As in the example above, by targeting areas surrounding a recently completed transaction, a business can identify new prospects and obtain referral business. In this case, the physical address of the original transaction can be used as the point of reference when introducing a product or service to those neighborhood prospects.

In the case of a dry cleaner, house cleaning or restaurant delivery service, the business can let the local community know that they are in the area through a neighborhood marketing campaign, offering a coupon for a discount on services or other similar offer.

Local prospecting campaigns such as the ones described above can easily be automated when digital print technologies are integrated with corporate databases. For example, when a job is completed, a new record of the transaction could trigger a mailing to prospects located within a specific radius of the job site. Responses to the mailing would automatically generate warm lead notifications, enabling them to quickly follow up on a new prospect. Reports can be automatically generated to show how their direct mail campaign is doing, enabling the marketer to make quick tweaks to the program to increase effectiveness.

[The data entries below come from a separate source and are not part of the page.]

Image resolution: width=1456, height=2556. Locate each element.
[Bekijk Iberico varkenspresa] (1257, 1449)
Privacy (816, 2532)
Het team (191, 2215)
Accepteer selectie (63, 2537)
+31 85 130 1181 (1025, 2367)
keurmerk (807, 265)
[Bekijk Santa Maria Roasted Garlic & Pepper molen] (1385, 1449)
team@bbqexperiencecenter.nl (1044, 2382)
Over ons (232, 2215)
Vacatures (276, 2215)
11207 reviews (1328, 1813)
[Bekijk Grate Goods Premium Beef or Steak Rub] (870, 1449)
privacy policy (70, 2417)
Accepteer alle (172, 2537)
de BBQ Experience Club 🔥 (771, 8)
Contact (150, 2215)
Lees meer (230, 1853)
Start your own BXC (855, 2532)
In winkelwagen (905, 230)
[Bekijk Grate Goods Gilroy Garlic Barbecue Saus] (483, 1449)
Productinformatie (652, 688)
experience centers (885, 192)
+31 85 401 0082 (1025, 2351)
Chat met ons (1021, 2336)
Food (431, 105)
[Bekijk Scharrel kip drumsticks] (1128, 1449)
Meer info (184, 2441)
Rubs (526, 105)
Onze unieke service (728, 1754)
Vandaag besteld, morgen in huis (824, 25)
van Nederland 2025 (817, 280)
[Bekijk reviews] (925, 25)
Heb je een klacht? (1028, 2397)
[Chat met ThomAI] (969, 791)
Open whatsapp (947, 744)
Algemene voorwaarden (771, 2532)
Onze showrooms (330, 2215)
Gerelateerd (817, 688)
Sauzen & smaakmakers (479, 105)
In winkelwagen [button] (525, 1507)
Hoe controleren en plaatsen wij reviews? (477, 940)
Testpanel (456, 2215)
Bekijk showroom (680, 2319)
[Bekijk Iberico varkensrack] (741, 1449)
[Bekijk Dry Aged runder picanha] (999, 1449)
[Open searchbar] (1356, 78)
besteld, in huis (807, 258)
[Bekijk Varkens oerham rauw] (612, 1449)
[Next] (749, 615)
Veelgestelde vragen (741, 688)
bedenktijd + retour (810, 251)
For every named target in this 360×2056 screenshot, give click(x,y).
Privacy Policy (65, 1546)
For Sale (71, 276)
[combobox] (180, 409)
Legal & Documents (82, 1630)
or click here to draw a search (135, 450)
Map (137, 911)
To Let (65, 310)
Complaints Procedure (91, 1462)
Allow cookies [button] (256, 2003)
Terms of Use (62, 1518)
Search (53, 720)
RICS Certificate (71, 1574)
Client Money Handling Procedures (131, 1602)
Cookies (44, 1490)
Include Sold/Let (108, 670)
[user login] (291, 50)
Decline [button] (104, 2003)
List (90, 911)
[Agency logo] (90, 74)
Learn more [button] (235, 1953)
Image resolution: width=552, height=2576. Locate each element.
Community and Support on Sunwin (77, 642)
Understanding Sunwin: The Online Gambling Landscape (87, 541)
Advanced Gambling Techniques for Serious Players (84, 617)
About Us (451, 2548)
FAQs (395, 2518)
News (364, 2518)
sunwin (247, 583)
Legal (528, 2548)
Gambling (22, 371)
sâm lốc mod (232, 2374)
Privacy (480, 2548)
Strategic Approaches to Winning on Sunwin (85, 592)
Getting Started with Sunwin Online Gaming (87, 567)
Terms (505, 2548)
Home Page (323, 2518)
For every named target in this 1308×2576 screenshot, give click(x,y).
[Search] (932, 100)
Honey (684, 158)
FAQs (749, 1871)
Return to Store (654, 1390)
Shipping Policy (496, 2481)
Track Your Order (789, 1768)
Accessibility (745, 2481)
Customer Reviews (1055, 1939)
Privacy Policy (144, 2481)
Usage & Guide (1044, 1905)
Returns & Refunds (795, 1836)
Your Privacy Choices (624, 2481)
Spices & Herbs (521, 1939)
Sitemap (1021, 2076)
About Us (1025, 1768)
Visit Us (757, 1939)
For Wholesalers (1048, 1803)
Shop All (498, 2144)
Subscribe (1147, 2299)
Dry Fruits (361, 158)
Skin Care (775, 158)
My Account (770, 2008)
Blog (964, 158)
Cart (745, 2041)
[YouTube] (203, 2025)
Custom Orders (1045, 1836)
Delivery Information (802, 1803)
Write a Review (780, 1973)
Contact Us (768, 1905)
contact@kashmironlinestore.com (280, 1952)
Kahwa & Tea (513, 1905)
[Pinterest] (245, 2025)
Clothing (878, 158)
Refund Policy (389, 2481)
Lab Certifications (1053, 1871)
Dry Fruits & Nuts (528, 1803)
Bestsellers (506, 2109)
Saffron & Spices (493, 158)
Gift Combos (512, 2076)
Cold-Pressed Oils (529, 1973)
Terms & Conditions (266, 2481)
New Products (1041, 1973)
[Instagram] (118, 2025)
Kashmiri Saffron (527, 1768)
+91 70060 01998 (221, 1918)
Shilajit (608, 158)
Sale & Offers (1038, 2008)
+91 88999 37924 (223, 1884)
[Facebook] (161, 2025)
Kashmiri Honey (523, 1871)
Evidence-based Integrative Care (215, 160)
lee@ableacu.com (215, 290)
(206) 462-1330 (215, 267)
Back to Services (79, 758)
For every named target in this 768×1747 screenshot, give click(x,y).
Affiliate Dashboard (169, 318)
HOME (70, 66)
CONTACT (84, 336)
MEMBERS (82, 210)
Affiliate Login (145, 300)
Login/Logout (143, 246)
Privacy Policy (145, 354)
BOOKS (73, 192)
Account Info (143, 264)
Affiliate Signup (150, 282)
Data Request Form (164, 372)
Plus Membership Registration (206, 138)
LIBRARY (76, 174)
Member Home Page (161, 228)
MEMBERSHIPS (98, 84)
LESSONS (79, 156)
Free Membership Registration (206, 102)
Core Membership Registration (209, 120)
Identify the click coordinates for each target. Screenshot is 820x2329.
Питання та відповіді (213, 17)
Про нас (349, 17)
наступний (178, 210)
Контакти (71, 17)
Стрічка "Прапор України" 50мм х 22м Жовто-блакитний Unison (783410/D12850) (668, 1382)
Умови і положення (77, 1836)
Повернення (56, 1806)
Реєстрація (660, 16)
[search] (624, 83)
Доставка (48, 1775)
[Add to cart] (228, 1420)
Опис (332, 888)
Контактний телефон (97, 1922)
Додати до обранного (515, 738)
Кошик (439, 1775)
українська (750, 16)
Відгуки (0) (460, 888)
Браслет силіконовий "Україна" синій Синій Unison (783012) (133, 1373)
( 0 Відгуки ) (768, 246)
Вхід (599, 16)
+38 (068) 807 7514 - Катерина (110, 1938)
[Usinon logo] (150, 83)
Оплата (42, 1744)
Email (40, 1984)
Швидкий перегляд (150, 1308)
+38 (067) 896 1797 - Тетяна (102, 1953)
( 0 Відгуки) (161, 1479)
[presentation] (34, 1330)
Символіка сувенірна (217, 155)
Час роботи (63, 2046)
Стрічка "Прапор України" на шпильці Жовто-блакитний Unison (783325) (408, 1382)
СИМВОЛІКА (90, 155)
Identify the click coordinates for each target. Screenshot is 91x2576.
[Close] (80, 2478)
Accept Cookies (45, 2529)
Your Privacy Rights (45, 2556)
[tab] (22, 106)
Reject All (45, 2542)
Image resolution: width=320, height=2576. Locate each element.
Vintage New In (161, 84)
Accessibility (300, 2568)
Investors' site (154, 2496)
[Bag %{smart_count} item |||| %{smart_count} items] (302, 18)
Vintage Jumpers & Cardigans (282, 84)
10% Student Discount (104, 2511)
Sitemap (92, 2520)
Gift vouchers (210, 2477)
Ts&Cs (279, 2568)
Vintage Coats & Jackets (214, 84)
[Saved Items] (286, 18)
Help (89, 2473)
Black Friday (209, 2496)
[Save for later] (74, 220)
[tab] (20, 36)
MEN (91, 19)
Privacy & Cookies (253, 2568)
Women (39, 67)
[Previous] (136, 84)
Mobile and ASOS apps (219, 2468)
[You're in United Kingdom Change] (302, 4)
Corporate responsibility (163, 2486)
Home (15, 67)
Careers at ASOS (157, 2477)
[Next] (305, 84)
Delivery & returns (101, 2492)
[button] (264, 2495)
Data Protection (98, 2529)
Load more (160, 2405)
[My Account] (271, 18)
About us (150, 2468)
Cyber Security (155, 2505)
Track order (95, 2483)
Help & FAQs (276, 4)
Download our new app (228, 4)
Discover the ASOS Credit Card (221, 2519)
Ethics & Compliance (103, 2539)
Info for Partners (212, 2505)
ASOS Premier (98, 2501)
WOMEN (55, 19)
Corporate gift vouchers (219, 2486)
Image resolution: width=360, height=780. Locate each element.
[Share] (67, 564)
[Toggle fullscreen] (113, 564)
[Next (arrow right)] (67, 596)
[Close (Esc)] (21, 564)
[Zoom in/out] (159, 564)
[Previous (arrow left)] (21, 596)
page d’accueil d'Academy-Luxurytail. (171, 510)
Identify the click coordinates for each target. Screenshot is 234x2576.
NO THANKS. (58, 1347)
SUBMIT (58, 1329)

Best practices for neighborhood marketing mail piece design
Successful direct mail campaigns include a clear call to action on all direct mail pieces. In addition, the piece should clearly (and noticeably) promote a strong offer for those who choose to respond. Believe it or not, many people send out direct mail without an attractive offer. Including a short customer testimonial is another effective tactic for a successful neighborhood marketing campaign. Simply utilizing these best practices can lead to campaigns with response rates in the 5-6% range. Adding personalization can increase response rates even further by making the piece more relevant to the recipient.

Metrics to measure ROI
By leveraging a strong call to action to drive a prospect to a company’s Web site, the company can collect additional prospect data, enabling them to follow up on warm leads and even nurture leads that aren’t yet ready to convert.

Simple Web site traffic analytics can provide information about the prospects and what they are interested in. Online coupon redemption and Web surveys enable the company to develop a more detailed database and to subsequently create more relevant and personalized follow-up campaigns.

Neighborhood marketing provides a cost-effective way to generate referrals and obtain new customers in the geographic area that many companies serve and should be a component of their integrated marketing efforts.